Stepping back forty years, the novel plunges us into the world of the all-Negro 92nd Division, into the fierce fighting of WWII in the mountains of Italy, and into the hearts and minds of four unforgettable soldiers. It is a war in which the unquestioned racial attitudes of 1940s America take on life-and-death consequences on the battlefield, as white commanders willfully jeopardize their black troops. It is, as private Bishop says, “a white man’s war…. Niggers ain’t got nothing to do with it.” But when Sam Train, an illiterate giant of a soldier from North Carolina, saves a white Italian boy from the invading Germans, a journey begins that will take Sam, Bishop, Hector Negron, and Lieutenant Stamps far from their Division commanders to the remote mountain village of St.
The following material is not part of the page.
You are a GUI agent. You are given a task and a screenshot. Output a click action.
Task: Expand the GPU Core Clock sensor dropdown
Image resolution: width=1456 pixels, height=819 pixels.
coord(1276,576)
Anna di Stazzema. Here they will encounter the village witch, a beautiful young woman, partisan fighters led by the legendary “Black Butterfly,” and an Italian family that treats them with an equality they have never before experienced. More importantly, it is here, in the aftermath of a brutal Nazi massacre, that they will witness miracles and make the powerful discovery that “everybody got something to do with everything.”
With a view of the war that is both panoramic in its sweep and deeply personal in its exploration of the human spirit, Miracle at St. Anna brings to life a largely overlooked historical moment and extends the reach of James McBride’s considerable storytelling powers.
ABOUT JAMES MCBRIDE
James McBride is an award-winning writer and musician. He has been a staff writer for The Washington Post, People magazine, and The Boston Globe. His memoir, The Color of Water, spent more than two years on The New York Times bestseller list, was published worldwide, and received the prestigious Anisfield-Wolf Book Award. As a composer, McBride has won the American Music Theater Festival’s Stephen Sondheim Award for his jazz/pop musical Bobos, and has composed songs for Anita Baker, Grover Washington, Jr., and Gary Burton. A jazz saxophonist, he has performed with Rachelle Farrell and with the legendary jazz performer Little Jimmy Scott. McBride lives in Pennsylvania.